## INFORMATION SHOWN
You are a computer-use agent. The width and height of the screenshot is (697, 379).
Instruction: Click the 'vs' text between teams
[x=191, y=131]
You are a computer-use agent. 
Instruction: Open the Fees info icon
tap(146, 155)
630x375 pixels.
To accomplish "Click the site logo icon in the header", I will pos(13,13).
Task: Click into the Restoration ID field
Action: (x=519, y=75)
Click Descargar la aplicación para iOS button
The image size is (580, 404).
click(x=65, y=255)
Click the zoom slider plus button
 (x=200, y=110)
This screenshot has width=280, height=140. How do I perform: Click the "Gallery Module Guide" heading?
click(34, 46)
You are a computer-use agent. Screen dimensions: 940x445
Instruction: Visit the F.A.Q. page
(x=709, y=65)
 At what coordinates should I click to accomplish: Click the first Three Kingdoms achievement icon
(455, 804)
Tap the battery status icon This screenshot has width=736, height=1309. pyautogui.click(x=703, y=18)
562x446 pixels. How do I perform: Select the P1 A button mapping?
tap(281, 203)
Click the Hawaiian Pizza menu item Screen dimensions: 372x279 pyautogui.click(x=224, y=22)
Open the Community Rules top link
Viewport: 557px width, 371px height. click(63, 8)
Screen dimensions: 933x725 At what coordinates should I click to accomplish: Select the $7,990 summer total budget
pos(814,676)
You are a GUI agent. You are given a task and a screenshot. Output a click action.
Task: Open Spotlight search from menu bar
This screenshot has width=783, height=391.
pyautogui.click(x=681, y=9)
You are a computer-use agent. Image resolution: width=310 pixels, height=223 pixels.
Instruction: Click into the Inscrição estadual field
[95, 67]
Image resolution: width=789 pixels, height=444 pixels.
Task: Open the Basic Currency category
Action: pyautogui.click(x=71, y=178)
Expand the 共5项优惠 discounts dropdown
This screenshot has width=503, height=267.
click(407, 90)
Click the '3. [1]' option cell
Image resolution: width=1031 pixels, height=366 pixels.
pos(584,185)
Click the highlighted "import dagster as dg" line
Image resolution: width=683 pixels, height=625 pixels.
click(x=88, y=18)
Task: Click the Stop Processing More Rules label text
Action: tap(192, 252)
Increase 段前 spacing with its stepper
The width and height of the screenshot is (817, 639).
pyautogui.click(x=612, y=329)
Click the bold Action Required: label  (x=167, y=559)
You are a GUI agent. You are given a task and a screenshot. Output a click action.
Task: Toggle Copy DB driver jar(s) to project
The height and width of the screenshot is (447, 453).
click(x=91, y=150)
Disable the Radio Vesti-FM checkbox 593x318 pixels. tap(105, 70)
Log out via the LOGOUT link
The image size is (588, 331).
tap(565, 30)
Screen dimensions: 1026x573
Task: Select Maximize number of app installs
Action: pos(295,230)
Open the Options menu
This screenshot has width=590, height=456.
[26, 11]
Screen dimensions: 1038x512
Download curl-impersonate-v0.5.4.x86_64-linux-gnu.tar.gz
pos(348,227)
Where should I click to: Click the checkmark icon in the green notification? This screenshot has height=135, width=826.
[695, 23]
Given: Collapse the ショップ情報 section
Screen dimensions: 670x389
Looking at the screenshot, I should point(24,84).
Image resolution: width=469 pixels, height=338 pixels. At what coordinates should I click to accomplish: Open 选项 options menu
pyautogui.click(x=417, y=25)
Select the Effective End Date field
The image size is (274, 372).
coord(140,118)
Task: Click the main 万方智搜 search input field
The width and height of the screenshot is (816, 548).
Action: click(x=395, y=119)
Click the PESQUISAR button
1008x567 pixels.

## EXERCISE BRIEF
Where the string "agent" occurs in a line of the listing, copy the line.

## WRITTEN RESPONSE
You are a computer-use agent. The width and height of the screenshot is (697, 379).
You are a computer-use agent. 
You are a computer-use agent. Screen dimensions: 940x445
You are a GUI agent. You are given a task and a screenshot. Output a click action.
You are a computer-use agent. Image resolution: width=310 pixels, height=223 pixels.
You are a GUI agent. You are given a task and a screenshot. Output a click action.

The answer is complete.